MEMBER for Bendigo Lisa Chesters is calling on the federal government to do more to respond to the aged care royal commission's final report.
The final report, released on Monday, spanned five volumes and included 148 recommendations for a "new aged care system."
Recommendations included a new aged care act and minimum standards for staff time in residential aged care to improve quality and safety.
The royal commission also recommended the introduction of an aged care levy.
Releasing the final report, the government said its response would be underpinned by five pillars.
They included home care; residential aged care quality and safety; residential aged care services and sustainability; workforce; and governance.
More than $452 million was committed "as an initial step" in responding to the royal commission's final report.
Funding would flow to home care packages, to the Aged Care Quality and Safety Commission, to residential aged care providers, and to creating places for workers.
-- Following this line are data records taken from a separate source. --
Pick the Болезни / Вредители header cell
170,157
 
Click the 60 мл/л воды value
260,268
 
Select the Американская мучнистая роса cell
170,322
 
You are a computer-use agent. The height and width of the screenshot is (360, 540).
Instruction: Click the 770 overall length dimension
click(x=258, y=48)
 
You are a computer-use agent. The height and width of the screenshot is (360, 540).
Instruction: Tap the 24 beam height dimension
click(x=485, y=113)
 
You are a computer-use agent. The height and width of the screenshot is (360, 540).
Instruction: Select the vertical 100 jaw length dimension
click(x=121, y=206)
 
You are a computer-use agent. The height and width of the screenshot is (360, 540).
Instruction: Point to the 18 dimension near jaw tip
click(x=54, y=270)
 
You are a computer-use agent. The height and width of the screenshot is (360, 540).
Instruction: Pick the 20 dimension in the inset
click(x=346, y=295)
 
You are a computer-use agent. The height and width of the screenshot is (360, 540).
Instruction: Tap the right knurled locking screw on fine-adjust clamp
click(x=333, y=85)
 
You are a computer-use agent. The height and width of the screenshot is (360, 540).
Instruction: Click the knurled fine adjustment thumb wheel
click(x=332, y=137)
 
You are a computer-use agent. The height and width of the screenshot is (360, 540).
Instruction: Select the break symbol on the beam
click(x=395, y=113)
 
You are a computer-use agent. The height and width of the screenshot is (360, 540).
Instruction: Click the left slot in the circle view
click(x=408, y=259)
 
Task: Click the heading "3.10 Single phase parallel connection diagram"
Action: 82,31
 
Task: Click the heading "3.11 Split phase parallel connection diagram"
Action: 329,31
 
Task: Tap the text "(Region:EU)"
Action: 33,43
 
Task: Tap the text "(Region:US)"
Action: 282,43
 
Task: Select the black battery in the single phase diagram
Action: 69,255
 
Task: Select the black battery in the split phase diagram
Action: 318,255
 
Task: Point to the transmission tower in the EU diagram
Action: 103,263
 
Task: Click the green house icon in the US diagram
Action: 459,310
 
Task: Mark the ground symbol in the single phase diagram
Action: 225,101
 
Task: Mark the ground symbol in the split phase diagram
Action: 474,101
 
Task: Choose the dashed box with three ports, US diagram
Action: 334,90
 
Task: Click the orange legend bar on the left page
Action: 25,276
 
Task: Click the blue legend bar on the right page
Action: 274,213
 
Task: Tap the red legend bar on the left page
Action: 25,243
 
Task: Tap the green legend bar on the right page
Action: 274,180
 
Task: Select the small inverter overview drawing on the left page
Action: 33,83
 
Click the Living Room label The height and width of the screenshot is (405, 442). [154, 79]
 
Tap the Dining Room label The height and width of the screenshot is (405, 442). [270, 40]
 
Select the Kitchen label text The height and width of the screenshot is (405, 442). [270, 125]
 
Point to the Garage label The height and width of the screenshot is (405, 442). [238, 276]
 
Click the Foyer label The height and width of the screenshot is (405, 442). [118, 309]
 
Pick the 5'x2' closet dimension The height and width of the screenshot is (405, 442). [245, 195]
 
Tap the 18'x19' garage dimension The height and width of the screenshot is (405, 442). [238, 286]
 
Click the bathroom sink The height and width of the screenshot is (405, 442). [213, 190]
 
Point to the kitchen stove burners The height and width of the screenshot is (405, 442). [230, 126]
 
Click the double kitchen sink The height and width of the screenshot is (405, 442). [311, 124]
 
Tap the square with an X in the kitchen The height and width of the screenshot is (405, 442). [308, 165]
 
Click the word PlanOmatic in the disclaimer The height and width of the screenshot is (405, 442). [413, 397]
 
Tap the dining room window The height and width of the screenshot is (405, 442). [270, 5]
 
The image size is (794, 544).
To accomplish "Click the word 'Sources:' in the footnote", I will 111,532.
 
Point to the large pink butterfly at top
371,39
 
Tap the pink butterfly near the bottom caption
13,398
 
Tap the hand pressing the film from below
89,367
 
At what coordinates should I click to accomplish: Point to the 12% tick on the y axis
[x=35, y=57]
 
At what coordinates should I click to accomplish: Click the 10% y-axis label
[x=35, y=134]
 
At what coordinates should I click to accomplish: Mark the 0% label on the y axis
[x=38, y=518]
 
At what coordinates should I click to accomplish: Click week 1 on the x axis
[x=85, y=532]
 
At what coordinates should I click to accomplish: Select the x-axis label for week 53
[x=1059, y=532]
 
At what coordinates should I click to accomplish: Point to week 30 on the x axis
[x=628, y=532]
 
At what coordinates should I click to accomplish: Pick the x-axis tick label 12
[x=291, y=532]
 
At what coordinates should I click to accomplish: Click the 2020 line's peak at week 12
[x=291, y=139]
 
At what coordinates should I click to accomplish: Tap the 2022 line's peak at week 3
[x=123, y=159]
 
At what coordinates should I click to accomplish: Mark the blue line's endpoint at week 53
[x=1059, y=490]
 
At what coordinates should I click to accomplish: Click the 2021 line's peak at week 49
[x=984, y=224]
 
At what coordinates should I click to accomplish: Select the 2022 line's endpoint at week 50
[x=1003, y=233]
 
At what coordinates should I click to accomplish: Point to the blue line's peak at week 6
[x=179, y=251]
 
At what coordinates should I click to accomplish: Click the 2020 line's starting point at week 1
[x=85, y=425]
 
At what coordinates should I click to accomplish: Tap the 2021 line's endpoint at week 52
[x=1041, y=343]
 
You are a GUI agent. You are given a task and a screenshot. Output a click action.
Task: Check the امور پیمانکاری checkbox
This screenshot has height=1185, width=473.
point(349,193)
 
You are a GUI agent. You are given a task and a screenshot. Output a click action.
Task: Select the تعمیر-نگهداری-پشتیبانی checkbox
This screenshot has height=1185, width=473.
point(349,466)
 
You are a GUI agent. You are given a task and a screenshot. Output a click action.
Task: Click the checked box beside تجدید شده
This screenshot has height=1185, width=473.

An Assistant Commissioner for Sector Capability would be appointed to lead a "transformative change program", and work to replace the Aged Care Act 1997 would get under way.
The government would outline a more detailed reform plan in the upcoming budget.
Ms Chesters, a member of the federal opposition, was disappointed in the government's response.
"The Prime Minister didn't go anywhere near... committing to minimum staffing levels," the Member for Bendigo said.
It was unclear which of the recommendations the government would support and which it was going to consider, Ms Chesters said.
While she welcomed any investment in aged care, the Member for Bendigo did not believe the funding announced on Monday was enough to make meaningful change.
Funding for home care packages went "nowhere near to satisfying the backlog".
Ms Chesters said it was "appalling" older Australians had to wait for support after being approved for a package.
"That is not how the sector should be supporting older Australians," she said.
She believed the families who informed the royal commission's findings were the people who deserved to be recognised in the government's response to the final report.
The Prime Minister notably reflected on his family's experiences of aged care during Monday's press conference.
While Ms Chesters said it was great Mr Morrison's family had positive experiences, the royal commission was about the hundreds of thousands of people who had not been so fortunate.
"There was no onus from the government about its role in what is now a full-blown crisis in aged care," Ms Chesters said.
She said there was no apology to the affected families, particularly those who came forward to share their stories.
Ms Chesters feared the government was "going to kick the can down the road again", despite urgent changes recommended by not only the royal commission but a number of reports and inquiries.
"One in five aged care residents is a victim of abuse. One in three is not receiving the adequate care they require," Ms Chesters said.
"These are urgent issues that need to be dealt with now."